Exercise requirements. When you reach the records below, output every one exactly as written but leave out any pictures.

Data for the task.
★ ★ ★ ★
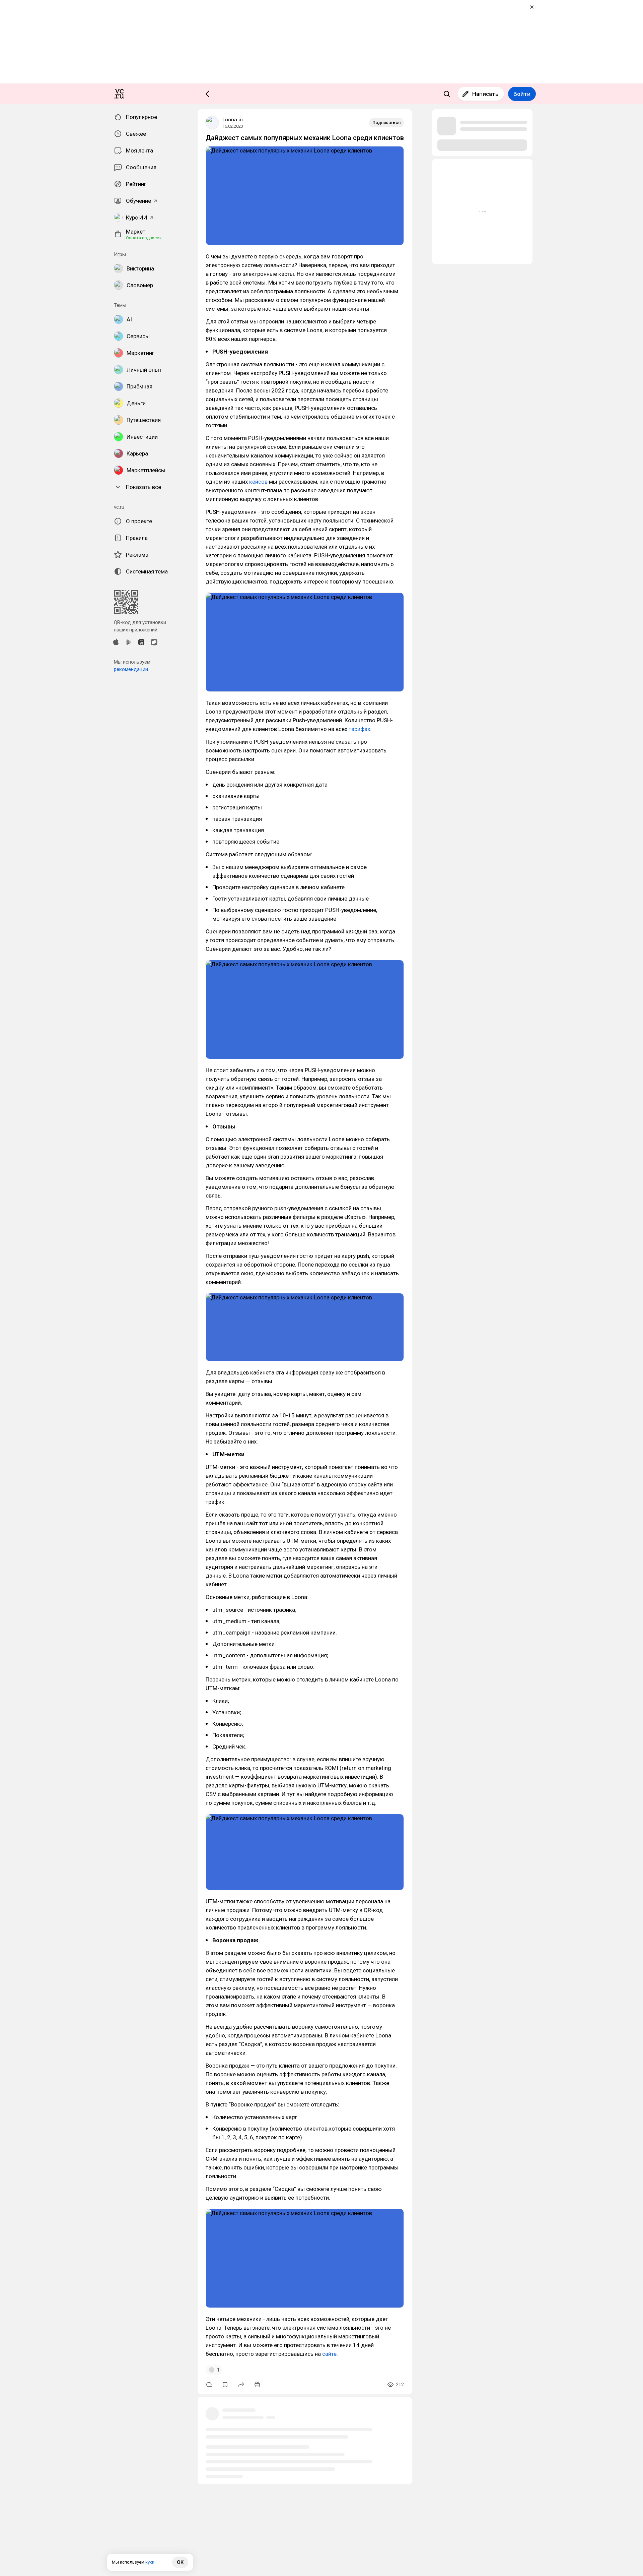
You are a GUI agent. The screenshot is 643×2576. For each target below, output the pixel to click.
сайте (329, 2353)
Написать (485, 93)
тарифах (359, 729)
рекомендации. (131, 669)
★ ★ ★ ★
Response to the exercise.
You are a GUI agent. The screenshot is 643×2576. For each target below, output the pixel to click.
сайте (329, 2353)
Написать (485, 93)
тарифах (359, 729)
рекомендации. (131, 669)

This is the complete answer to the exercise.